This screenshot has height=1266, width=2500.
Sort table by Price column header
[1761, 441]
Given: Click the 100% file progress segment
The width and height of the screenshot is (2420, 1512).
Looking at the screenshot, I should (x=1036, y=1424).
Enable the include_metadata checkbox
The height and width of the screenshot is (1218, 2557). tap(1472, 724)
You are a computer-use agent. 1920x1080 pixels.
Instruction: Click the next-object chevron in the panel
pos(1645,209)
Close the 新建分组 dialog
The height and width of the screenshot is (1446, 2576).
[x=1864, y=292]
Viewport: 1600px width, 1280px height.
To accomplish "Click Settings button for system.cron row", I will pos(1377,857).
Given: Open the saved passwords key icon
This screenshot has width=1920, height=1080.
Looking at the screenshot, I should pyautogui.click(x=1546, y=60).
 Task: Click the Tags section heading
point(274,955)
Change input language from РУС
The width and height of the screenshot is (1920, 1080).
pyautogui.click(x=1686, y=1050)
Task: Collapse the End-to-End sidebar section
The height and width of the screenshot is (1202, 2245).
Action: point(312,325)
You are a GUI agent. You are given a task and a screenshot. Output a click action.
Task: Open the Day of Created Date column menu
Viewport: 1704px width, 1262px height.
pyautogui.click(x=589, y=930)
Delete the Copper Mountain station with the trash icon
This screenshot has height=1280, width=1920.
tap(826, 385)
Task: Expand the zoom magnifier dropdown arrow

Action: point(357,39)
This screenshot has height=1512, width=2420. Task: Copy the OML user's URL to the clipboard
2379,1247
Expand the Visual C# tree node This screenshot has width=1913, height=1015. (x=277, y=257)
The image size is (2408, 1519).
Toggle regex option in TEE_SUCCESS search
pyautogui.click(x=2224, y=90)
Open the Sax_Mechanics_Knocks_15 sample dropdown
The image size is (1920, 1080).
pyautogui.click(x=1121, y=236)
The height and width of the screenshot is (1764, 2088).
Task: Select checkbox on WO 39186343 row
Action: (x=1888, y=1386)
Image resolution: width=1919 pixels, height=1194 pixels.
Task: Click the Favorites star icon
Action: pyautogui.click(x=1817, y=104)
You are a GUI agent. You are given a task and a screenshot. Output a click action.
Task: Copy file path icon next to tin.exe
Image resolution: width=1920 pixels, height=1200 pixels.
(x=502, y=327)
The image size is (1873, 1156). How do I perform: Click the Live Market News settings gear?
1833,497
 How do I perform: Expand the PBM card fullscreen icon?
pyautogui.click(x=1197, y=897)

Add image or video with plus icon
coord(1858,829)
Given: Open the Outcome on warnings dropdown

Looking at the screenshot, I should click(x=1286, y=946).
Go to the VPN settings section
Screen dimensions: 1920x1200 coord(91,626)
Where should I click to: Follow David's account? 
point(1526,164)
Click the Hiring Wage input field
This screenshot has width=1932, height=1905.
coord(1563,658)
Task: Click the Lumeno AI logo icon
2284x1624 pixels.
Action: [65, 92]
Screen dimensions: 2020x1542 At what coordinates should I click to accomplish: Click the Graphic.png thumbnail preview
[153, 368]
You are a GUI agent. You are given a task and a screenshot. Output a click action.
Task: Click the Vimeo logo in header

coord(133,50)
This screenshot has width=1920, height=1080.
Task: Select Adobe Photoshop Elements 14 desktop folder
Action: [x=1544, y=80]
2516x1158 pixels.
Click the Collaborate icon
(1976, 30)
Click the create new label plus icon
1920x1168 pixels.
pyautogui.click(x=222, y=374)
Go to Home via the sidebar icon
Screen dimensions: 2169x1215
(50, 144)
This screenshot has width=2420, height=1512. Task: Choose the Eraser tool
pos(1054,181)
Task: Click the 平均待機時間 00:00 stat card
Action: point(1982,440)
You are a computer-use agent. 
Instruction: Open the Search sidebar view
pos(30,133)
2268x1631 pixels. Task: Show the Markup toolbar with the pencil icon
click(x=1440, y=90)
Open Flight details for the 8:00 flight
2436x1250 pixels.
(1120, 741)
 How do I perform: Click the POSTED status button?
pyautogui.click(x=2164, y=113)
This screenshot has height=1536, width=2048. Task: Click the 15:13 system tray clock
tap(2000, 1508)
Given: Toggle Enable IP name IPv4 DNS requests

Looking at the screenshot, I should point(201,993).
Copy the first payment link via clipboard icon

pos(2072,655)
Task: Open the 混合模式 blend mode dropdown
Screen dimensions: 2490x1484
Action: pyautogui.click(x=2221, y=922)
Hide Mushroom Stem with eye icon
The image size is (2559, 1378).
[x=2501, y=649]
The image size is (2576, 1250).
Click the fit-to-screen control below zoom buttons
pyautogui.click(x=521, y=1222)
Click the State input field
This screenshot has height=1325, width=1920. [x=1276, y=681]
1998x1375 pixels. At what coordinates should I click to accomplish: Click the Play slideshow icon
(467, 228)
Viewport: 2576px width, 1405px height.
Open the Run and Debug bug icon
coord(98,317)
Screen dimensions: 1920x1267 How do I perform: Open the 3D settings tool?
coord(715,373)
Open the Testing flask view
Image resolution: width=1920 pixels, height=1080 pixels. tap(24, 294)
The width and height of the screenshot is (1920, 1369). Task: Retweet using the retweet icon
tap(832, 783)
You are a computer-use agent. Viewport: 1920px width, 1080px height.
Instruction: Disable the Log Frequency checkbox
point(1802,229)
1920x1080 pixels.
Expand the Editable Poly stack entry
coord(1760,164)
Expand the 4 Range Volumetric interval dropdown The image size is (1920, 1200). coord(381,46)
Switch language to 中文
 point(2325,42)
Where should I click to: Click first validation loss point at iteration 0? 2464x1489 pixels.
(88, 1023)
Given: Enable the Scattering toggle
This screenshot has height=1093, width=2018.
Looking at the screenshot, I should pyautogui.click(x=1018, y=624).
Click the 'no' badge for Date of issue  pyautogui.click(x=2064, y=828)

* * * *

**What to do:**
Every line of the material above should be repeated exactly.

**Task result:**
This screenshot has height=1266, width=2500.
Sort table by Price column header
[1761, 441]
Given: Click the 100% file progress segment
The width and height of the screenshot is (2420, 1512).
Looking at the screenshot, I should (x=1036, y=1424).
Enable the include_metadata checkbox
The height and width of the screenshot is (1218, 2557). tap(1472, 724)
You are a computer-use agent. 1920x1080 pixels.
Instruction: Click the next-object chevron in the panel
pos(1645,209)
Close the 新建分组 dialog
The height and width of the screenshot is (1446, 2576).
[x=1864, y=292]
Viewport: 1600px width, 1280px height.
To accomplish "Click Settings button for system.cron row", I will pos(1377,857).
Given: Open the saved passwords key icon
This screenshot has width=1920, height=1080.
Looking at the screenshot, I should pyautogui.click(x=1546, y=60).
 Task: Click the Tags section heading
point(274,955)
Change input language from РУС
The width and height of the screenshot is (1920, 1080).
pyautogui.click(x=1686, y=1050)
Task: Collapse the End-to-End sidebar section
The height and width of the screenshot is (1202, 2245).
Action: point(312,325)
You are a GUI agent. You are given a task and a screenshot. Output a click action.
Task: Open the Day of Created Date column menu
Viewport: 1704px width, 1262px height.
pyautogui.click(x=589, y=930)
Delete the Copper Mountain station with the trash icon
This screenshot has height=1280, width=1920.
tap(826, 385)
Task: Expand the zoom magnifier dropdown arrow

Action: point(357,39)
This screenshot has height=1512, width=2420. Task: Copy the OML user's URL to the clipboard
2379,1247
Expand the Visual C# tree node This screenshot has width=1913, height=1015. (x=277, y=257)
The image size is (2408, 1519).
Toggle regex option in TEE_SUCCESS search
pyautogui.click(x=2224, y=90)
Open the Sax_Mechanics_Knocks_15 sample dropdown
The image size is (1920, 1080).
pyautogui.click(x=1121, y=236)
The height and width of the screenshot is (1764, 2088).
Task: Select checkbox on WO 39186343 row
Action: (x=1888, y=1386)
Image resolution: width=1919 pixels, height=1194 pixels.
Task: Click the Favorites star icon
Action: pyautogui.click(x=1817, y=104)
You are a GUI agent. You are given a task and a screenshot. Output a click action.
Task: Copy file path icon next to tin.exe
Image resolution: width=1920 pixels, height=1200 pixels.
(x=502, y=327)
The image size is (1873, 1156). How do I perform: Click the Live Market News settings gear?
1833,497
 How do I perform: Expand the PBM card fullscreen icon?
pyautogui.click(x=1197, y=897)

Add image or video with plus icon
coord(1858,829)
Given: Open the Outcome on warnings dropdown

Looking at the screenshot, I should click(x=1286, y=946).
Go to the VPN settings section
Screen dimensions: 1920x1200 coord(91,626)
Where should I click to: Follow David's account? 
point(1526,164)
Click the Hiring Wage input field
This screenshot has width=1932, height=1905.
coord(1563,658)
Task: Click the Lumeno AI logo icon
2284x1624 pixels.
Action: [65, 92]
Screen dimensions: 2020x1542 At what coordinates should I click to accomplish: Click the Graphic.png thumbnail preview
[153, 368]
You are a GUI agent. You are given a task and a screenshot. Output a click action.
Task: Click the Vimeo logo in header

coord(133,50)
This screenshot has width=1920, height=1080.
Task: Select Adobe Photoshop Elements 14 desktop folder
Action: [x=1544, y=80]
2516x1158 pixels.
Click the Collaborate icon
(1976, 30)
Click the create new label plus icon
1920x1168 pixels.
pyautogui.click(x=222, y=374)
Go to Home via the sidebar icon
Screen dimensions: 2169x1215
(50, 144)
This screenshot has width=2420, height=1512. Task: Choose the Eraser tool
pos(1054,181)
Task: Click the 平均待機時間 00:00 stat card
Action: point(1982,440)
You are a computer-use agent. 
Instruction: Open the Search sidebar view
pos(30,133)
2268x1631 pixels. Task: Show the Markup toolbar with the pencil icon
click(x=1440, y=90)
Open Flight details for the 8:00 flight
2436x1250 pixels.
(1120, 741)
 How do I perform: Click the POSTED status button?
pyautogui.click(x=2164, y=113)
This screenshot has height=1536, width=2048. Task: Click the 15:13 system tray clock
tap(2000, 1508)
Given: Toggle Enable IP name IPv4 DNS requests

Looking at the screenshot, I should point(201,993).
Copy the first payment link via clipboard icon

pos(2072,655)
Task: Open the 混合模式 blend mode dropdown
Screen dimensions: 2490x1484
Action: pyautogui.click(x=2221, y=922)
Hide Mushroom Stem with eye icon
The image size is (2559, 1378).
[x=2501, y=649]
The image size is (2576, 1250).
Click the fit-to-screen control below zoom buttons
pyautogui.click(x=521, y=1222)
Click the State input field
This screenshot has height=1325, width=1920. [x=1276, y=681]
1998x1375 pixels. At what coordinates should I click to accomplish: Click the Play slideshow icon
(467, 228)
Viewport: 2576px width, 1405px height.
Open the Run and Debug bug icon
coord(98,317)
Screen dimensions: 1920x1267 How do I perform: Open the 3D settings tool?
coord(715,373)
Open the Testing flask view
Image resolution: width=1920 pixels, height=1080 pixels. tap(24, 294)
The width and height of the screenshot is (1920, 1369). Task: Retweet using the retweet icon
tap(832, 783)
You are a computer-use agent. Viewport: 1920px width, 1080px height.
Instruction: Disable the Log Frequency checkbox
point(1802,229)
1920x1080 pixels.
Expand the Editable Poly stack entry
coord(1760,164)
Expand the 4 Range Volumetric interval dropdown The image size is (1920, 1200). coord(381,46)
Switch language to 中文
 point(2325,42)
Where should I click to: Click first validation loss point at iteration 0? 2464x1489 pixels.
(88, 1023)
Given: Enable the Scattering toggle
This screenshot has height=1093, width=2018.
Looking at the screenshot, I should pyautogui.click(x=1018, y=624).
Click the 'no' badge for Date of issue  pyautogui.click(x=2064, y=828)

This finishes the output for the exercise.